::: RAW DATA :::

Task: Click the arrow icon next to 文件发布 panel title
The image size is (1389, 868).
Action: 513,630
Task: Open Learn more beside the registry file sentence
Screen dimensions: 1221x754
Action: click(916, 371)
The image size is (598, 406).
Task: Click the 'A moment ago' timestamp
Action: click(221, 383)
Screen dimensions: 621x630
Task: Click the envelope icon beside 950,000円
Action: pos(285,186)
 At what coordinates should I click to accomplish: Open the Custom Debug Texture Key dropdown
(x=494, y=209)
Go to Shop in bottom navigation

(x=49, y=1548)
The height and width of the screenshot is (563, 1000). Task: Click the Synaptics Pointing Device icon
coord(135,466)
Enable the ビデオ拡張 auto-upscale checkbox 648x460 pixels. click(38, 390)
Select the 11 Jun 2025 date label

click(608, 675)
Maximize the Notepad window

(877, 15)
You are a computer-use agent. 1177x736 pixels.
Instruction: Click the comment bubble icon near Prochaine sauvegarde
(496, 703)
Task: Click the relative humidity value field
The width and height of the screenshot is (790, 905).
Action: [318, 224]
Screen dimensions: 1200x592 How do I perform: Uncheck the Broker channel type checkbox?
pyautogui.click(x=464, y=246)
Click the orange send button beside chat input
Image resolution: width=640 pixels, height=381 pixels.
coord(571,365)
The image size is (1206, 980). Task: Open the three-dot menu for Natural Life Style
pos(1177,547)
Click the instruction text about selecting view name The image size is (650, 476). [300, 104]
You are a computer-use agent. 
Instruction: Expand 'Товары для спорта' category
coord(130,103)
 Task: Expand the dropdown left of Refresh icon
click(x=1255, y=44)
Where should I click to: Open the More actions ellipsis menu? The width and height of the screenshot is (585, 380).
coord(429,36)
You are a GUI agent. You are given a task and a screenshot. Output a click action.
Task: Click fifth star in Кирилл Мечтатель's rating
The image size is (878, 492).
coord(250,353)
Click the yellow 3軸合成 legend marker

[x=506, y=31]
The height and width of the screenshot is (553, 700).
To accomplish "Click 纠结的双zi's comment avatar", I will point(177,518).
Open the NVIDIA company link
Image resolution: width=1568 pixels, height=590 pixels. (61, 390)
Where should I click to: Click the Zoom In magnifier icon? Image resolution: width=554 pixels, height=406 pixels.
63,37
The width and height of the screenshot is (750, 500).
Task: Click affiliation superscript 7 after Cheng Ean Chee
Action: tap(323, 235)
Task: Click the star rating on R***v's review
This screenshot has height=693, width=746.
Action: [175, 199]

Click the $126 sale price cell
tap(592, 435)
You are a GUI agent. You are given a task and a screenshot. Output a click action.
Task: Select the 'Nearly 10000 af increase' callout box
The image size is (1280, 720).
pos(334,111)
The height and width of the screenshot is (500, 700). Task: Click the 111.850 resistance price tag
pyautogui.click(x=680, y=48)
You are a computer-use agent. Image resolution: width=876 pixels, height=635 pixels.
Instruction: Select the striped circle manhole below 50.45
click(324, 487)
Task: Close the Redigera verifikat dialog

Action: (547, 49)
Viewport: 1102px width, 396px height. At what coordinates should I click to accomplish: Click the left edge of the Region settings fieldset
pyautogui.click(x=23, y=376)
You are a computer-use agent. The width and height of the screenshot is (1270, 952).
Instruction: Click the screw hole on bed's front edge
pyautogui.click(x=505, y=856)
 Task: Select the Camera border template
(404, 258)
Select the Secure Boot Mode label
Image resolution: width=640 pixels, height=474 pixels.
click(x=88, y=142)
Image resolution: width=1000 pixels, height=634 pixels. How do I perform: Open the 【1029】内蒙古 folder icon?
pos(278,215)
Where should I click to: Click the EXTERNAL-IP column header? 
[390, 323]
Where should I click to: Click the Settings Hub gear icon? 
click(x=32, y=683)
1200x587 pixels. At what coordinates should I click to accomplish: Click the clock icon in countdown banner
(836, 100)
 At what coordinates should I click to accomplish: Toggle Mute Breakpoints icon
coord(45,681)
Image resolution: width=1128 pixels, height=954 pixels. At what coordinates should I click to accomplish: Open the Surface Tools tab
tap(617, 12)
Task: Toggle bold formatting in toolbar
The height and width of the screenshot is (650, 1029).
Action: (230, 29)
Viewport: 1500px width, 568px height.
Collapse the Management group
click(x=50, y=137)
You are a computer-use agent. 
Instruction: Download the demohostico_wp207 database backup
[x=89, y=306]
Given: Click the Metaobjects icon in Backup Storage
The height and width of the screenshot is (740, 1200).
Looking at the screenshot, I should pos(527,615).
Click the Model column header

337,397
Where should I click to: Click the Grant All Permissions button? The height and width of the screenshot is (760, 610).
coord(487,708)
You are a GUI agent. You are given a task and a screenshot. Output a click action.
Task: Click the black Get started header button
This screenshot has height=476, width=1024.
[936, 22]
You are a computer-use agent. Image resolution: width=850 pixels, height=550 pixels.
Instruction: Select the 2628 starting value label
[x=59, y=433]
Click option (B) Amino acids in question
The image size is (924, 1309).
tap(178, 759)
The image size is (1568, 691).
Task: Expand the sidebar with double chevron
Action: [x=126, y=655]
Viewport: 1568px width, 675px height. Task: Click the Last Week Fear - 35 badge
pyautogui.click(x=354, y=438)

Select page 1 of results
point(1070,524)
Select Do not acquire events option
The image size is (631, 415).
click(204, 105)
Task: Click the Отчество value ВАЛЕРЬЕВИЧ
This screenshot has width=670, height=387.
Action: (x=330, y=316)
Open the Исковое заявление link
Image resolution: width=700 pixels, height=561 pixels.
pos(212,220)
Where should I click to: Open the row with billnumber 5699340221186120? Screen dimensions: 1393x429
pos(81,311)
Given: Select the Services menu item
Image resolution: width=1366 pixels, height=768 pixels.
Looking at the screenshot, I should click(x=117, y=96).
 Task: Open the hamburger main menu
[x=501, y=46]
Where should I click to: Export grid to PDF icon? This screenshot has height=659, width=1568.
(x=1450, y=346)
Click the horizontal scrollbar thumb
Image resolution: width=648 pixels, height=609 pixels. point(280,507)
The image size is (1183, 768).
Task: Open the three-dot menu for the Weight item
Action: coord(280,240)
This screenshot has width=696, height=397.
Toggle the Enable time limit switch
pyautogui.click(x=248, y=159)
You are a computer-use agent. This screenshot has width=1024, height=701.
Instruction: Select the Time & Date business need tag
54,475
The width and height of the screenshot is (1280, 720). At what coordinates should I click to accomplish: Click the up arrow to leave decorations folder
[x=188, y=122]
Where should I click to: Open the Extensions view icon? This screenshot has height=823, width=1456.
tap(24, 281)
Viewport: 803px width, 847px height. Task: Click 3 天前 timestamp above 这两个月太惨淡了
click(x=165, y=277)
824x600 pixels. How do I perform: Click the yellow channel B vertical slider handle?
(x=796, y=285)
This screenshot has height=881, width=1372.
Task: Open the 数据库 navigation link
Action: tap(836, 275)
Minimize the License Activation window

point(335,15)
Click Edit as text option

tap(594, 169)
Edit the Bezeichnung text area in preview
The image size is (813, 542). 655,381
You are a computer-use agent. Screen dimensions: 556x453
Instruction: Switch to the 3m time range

:::

# DIRECTIONS FOR THIS TASK:
Look above for the line containing "The image size is (1206, 980).". Output from there through the line containing "The height and width of the screenshot is (553, 700).", exactly and inclusively.

# EXERCISE RESULT:
The image size is (1206, 980). Task: Open the three-dot menu for Natural Life Style
pos(1177,547)
Click the instruction text about selecting view name The image size is (650, 476). [300, 104]
You are a computer-use agent. 
Instruction: Expand 'Товары для спорта' category
coord(130,103)
 Task: Expand the dropdown left of Refresh icon
click(x=1255, y=44)
Where should I click to: Open the More actions ellipsis menu? The width and height of the screenshot is (585, 380).
coord(429,36)
You are a GUI agent. You are given a task and a screenshot. Output a click action.
Task: Click fifth star in Кирилл Мечтатель's rating
The image size is (878, 492).
coord(250,353)
Click the yellow 3軸合成 legend marker

[x=506, y=31]
The height and width of the screenshot is (553, 700).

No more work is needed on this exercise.